PASSAGE TO READ -
The growth of Data Science in today’s modern data-driven world had to happen when it did. If one really takes a careful look at the growth of data analysis over the years, without Data Science, traditional (descriptive) Business Intelligence (BI) would have remained primarily a static performance reporter within current business operations. With the rising volume and complexity of data, and growth of data input technologies, Data Science came at an essential time to provide some methods to the expansive data volumes overcoming many modern enterprises. The question of this evolution and the similarities and differences between Data Science vs. Business Intelligence is an important subject for many dealing with these technologies.

In 2022 and going forward into the future, the shift is towards “Data Science and BI,” not one or the other. As businesses need to analyze past and current events as much as they need to forecast future events, both Data Science and BI have permanent roles in the world of business.

Defining the Terms: Data Science vs. Business Intelligence (BI)

It is important to begin with some basic definitions of the two terms, taking a deeper look at the two distinct (though closely allied) fields within data analytics. Data Science, as used in business, is intrinsically data-driven, where many interdisciplinary sciences are applied together to extract meaning and insights from available business data, which is typically large and complex. On the other hand, Business Intelligence or BI helps monitor the current state of business data to understand the historical performance of a business.

So, in nutshell, while BI helps interpret past data, Data Science can analyze the past data (trends or patterns) to make future predictions. BI is mainly used for reporting or descriptive analytics; whereas Data Science is more used for predictive analytics or prescriptive analytics.

The Major Similarities Between Data Science and Business Intelligence

Both Data Science and BI enable business users to make smart decisions with data. Both Data Science and BI focus on “data,” with an aim to provide favorable outcomes, which in case of business may be profit margins, customer retention, new market capture, and so on. Both these field have the capability for “interpreting data,” and usually engage technical experts who translate or transform data-enriched results into friendly insights or competitive intelligence.

In a typical business environment, neither senior executives nor managers often have the time or inclination to learn the technicalities hidden behind data analytics or BI, but they need quick and accurate decision-support systems to make critical decisions in hours of need.

BI often deals with the types of queries that can be answered with available data like why sales in one quarter was poor compared to other three quarters, which product is currently bring in maximum ROI, or who are my premier customers? In BI, the final goal is detecting trends and patterns for developing actionable insights. In Data Science, the queries usually deal with future (unknown) events like how likely is an employee to quit his job, or which product will have the highest sale next quarter, or how much revenue increase will happen next year? The predictive and prescriptive nature of analysis here lends itself to testing a hypothesis through experiments (statistical models).

Both BI and Data Science offer reliable decision-support systems to busy executives, managers or even front-line operators who are experts in their respective fields of work and expect reliable help and support from data experts for making data-driven decisions. The major point of difference between Data Science vs. Business Intelligence is that while BI is designed to handle static and highly structured data, Data Science can handle high-speed, high-volume, and complex, multi-structured data from a wide variety of data sources. Whereas BI can only understand data “preformatted” in certain formats, advanced Data Science technologies like big data, IoT, and cloud can together collect, clean, prepare, analyze, and report many types of free-form data gathered from widely distributed operational touch points.

CHALLENGE 1 - Can you write out, word for word, everything in the passage on Data Science and Business Intelligence from "It is important" down to "or prescriptive analytics."?
The passage and the rows have nothing to do with each other.

STORED RECORDS -
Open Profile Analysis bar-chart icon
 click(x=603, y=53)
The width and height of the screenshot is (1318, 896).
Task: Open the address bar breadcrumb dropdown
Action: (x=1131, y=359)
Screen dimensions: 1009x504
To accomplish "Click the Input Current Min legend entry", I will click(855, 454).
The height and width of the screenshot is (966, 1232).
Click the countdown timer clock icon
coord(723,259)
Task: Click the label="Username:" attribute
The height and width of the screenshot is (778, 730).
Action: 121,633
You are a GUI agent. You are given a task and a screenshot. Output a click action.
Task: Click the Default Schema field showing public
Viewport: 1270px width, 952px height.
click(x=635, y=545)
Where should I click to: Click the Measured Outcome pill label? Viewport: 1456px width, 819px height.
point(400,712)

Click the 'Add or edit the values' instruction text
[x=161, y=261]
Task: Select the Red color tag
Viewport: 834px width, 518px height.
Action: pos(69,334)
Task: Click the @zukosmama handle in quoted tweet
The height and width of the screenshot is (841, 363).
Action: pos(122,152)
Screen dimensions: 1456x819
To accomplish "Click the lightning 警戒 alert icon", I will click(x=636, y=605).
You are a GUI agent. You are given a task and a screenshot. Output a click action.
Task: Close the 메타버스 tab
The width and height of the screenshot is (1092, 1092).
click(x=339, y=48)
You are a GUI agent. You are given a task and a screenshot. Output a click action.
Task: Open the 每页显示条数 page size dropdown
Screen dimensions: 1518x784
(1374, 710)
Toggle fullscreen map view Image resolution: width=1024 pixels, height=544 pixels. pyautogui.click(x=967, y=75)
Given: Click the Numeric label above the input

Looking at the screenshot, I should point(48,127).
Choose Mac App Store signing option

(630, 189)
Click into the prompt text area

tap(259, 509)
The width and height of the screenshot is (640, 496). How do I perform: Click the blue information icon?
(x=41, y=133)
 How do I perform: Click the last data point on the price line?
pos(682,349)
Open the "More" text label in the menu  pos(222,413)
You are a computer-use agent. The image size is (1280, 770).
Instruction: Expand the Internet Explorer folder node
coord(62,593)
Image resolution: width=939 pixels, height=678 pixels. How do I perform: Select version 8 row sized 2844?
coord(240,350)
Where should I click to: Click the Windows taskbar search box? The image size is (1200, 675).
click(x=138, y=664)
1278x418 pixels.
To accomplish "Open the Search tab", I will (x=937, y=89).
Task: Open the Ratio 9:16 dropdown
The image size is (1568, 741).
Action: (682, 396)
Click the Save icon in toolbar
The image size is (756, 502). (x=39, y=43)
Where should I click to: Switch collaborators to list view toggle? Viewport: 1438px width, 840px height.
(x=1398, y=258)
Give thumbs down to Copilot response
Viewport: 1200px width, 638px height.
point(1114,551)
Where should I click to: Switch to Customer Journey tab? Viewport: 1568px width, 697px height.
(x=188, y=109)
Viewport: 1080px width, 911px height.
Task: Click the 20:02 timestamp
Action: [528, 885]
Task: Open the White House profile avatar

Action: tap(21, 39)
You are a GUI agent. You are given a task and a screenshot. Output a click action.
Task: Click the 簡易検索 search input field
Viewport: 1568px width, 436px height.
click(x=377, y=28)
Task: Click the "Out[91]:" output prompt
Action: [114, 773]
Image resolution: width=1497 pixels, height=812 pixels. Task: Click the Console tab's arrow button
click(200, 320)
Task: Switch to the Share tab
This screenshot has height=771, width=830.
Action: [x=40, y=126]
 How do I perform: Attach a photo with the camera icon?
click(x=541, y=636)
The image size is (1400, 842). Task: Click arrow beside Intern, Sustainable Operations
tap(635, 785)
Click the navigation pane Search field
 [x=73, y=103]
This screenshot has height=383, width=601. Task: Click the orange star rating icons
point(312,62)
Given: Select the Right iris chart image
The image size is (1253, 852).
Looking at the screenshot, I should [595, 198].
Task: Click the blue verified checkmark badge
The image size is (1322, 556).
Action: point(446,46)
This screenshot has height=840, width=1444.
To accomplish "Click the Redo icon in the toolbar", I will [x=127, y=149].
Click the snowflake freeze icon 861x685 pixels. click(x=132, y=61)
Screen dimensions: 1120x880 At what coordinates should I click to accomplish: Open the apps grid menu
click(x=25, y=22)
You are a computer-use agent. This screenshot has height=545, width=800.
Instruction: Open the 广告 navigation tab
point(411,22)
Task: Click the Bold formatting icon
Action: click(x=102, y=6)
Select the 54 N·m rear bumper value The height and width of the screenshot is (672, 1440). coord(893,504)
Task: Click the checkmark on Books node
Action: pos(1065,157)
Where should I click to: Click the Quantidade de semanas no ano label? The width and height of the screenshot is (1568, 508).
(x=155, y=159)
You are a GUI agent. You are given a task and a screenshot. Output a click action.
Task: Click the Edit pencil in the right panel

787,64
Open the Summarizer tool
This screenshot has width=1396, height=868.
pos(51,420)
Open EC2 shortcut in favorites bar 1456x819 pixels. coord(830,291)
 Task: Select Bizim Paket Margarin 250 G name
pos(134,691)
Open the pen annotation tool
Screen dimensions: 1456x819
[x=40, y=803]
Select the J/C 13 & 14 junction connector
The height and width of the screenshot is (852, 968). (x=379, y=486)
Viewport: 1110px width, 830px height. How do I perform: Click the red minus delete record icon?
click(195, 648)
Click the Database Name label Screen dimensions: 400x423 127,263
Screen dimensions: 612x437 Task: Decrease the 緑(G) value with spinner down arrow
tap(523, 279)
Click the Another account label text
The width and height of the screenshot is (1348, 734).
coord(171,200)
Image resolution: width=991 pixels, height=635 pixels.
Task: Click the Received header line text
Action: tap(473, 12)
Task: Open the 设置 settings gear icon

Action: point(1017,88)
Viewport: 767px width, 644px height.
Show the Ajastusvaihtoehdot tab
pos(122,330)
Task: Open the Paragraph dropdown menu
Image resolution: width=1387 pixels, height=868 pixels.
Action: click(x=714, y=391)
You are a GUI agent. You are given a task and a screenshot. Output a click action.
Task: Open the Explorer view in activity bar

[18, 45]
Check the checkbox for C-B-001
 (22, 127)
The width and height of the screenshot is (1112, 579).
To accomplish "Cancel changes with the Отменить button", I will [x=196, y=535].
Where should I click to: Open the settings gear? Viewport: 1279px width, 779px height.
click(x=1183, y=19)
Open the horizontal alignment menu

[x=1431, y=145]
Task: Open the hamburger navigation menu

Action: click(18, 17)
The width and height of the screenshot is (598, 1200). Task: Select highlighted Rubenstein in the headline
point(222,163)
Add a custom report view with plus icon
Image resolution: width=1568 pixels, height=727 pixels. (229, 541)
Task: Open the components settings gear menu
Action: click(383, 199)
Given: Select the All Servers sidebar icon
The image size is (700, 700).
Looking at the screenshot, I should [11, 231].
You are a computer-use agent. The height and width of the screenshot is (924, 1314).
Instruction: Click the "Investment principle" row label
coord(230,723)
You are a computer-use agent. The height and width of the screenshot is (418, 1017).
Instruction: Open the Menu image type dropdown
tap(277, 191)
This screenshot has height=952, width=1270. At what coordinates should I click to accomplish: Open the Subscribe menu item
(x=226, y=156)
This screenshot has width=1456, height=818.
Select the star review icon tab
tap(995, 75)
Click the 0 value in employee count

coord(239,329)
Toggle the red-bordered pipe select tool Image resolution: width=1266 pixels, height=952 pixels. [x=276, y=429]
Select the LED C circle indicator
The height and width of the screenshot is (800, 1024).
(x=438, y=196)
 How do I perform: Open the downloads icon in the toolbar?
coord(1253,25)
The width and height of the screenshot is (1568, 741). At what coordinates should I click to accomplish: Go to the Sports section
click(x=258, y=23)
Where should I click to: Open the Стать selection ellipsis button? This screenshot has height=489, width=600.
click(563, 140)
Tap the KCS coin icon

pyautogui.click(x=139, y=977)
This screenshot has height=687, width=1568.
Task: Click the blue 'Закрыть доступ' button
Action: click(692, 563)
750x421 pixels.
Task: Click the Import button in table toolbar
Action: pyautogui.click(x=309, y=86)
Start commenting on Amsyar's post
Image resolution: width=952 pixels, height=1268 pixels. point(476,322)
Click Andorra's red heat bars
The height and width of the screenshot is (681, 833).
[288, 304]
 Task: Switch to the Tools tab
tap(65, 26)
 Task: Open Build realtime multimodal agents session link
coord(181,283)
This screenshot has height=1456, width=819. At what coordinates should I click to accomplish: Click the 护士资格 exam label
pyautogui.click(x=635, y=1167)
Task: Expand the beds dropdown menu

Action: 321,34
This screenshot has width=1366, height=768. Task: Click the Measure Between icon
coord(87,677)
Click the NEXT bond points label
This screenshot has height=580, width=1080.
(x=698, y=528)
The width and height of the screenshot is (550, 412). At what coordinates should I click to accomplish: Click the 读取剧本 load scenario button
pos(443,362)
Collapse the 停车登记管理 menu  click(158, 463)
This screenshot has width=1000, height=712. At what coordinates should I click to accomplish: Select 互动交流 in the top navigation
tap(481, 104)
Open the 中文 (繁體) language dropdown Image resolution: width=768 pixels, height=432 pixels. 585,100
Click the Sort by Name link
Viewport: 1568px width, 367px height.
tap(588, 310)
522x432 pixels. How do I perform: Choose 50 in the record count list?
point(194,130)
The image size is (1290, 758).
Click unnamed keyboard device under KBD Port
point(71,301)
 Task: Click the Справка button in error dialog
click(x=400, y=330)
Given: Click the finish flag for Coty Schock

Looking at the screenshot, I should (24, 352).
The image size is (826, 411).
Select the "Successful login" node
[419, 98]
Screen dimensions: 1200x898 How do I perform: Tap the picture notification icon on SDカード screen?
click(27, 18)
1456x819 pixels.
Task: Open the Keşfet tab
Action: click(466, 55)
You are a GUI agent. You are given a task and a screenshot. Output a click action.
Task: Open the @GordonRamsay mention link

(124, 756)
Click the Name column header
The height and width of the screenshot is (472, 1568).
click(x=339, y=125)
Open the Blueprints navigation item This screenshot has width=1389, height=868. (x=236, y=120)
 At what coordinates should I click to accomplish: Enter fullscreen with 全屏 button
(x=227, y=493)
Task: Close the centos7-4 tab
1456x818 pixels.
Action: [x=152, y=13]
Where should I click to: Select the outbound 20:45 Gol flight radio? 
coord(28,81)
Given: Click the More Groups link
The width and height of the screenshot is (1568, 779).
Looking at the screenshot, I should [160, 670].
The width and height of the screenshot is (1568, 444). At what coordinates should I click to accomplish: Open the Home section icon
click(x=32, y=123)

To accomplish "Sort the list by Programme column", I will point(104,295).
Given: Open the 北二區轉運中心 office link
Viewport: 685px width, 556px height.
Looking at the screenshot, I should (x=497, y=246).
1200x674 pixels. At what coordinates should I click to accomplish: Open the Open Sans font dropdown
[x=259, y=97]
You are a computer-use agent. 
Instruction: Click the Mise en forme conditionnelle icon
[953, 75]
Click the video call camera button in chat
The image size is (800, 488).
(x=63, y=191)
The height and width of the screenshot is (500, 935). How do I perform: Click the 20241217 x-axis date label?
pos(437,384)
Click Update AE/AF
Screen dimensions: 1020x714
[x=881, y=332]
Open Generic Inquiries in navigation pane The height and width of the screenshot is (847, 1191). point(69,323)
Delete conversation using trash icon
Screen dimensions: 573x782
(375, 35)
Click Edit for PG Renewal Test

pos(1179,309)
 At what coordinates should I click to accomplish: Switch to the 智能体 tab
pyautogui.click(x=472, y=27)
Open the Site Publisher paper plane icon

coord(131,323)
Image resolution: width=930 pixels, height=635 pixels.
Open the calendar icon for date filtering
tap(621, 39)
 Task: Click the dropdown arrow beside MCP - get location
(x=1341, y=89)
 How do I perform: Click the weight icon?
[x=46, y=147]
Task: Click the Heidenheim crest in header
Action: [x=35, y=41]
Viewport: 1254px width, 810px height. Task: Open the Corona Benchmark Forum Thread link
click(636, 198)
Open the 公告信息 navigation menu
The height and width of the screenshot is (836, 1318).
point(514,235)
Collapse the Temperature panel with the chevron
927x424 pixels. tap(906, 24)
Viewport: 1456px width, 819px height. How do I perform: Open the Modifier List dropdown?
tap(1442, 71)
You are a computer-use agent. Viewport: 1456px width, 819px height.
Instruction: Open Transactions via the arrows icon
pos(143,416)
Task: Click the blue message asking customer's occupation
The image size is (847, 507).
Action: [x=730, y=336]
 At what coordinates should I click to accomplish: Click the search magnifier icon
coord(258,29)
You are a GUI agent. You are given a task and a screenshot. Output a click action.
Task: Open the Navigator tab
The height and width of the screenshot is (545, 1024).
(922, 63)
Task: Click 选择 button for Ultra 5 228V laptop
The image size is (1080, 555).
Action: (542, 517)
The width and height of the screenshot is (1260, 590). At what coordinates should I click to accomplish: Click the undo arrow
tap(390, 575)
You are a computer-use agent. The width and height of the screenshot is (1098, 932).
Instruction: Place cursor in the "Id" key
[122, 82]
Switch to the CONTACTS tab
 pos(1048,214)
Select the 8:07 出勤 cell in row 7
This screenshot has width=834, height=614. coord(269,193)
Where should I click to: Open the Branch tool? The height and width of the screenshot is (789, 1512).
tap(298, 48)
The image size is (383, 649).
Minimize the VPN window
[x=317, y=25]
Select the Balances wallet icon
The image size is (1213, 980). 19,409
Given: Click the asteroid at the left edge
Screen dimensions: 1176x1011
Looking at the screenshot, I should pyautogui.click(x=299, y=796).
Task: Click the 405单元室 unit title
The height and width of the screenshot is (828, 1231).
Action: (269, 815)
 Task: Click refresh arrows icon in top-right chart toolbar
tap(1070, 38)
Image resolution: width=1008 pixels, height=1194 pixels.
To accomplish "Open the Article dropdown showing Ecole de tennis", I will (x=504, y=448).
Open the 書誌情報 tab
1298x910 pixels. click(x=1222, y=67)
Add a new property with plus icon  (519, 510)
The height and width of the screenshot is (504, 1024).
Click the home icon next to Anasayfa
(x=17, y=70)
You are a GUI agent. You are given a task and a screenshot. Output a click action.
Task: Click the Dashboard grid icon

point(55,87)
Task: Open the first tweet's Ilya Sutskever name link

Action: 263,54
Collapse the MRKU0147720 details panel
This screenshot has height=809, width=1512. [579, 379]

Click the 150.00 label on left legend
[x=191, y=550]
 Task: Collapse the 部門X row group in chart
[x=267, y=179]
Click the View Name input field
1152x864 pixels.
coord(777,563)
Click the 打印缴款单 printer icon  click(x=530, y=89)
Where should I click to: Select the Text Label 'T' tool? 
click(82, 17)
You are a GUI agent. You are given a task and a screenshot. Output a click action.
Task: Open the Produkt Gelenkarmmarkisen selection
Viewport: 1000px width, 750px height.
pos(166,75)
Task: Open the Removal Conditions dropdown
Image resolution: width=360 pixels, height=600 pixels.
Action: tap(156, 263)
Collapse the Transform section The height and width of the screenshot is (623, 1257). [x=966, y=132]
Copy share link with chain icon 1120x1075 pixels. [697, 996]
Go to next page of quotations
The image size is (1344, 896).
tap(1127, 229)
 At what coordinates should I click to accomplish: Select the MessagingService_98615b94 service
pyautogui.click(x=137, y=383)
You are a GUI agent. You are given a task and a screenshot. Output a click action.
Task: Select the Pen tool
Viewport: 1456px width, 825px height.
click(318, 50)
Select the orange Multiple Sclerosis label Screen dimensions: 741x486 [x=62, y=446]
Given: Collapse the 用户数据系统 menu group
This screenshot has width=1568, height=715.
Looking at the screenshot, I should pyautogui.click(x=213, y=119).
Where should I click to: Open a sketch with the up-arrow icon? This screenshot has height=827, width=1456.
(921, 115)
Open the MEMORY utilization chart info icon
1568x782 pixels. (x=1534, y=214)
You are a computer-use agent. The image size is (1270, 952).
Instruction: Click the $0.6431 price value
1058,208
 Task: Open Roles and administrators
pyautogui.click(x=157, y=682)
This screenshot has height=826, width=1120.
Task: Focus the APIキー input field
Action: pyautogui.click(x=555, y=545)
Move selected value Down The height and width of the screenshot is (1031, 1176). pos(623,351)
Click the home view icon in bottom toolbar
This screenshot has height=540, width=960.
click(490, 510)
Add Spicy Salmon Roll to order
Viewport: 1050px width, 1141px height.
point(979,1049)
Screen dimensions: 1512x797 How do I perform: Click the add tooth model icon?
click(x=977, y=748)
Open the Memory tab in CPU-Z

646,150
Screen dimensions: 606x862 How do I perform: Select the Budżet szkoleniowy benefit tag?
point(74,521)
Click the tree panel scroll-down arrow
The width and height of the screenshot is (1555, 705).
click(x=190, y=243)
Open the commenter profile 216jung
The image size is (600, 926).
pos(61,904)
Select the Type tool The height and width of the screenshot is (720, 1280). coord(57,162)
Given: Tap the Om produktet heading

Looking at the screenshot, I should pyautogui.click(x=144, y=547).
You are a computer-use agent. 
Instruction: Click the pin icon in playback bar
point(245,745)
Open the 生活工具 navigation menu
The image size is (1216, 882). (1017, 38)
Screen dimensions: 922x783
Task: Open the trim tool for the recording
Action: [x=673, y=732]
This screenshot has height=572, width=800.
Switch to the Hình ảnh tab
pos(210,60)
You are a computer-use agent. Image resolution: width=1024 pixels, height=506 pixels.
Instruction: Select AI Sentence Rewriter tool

CHALLENGE 2 - Can you give again, word for word, everything in the rows from the line containing "Given: Tap the Om produktet heading" down to the final row?

FULL RESPONSE 1 -
It is important to begin with some basic definitions of the two terms, taking a deeper look at the two distinct (though closely allied) fields within data analytics. Data Science, as used in business, is intrinsically data-driven, where many interdisciplinary sciences are applied together to extract meaning and insights from available business data, which is typically large and complex. On the other hand, Business Intelligence or BI helps monitor the current state of business data to understand the historical performance of a business.

So, in nutshell, while BI helps interpret past data, Data Science can analyze the past data (trends or patterns) to make future predictions. BI is mainly used for reporting or descriptive analytics; whereas Data Science is more used for predictive analytics or prescriptive analytics.

FULL RESPONSE 2 -
Given: Tap the Om produktet heading

Looking at the screenshot, I should pyautogui.click(x=144, y=547).
You are a computer-use agent. 
Instruction: Click the pin icon in playback bar
point(245,745)
Open the 生活工具 navigation menu
The image size is (1216, 882). (1017, 38)
Screen dimensions: 922x783
Task: Open the trim tool for the recording
Action: [x=673, y=732]
This screenshot has height=572, width=800.
Switch to the Hình ảnh tab
pos(210,60)
You are a computer-use agent. Image resolution: width=1024 pixels, height=506 pixels.
Instruction: Select AI Sentence Rewriter tool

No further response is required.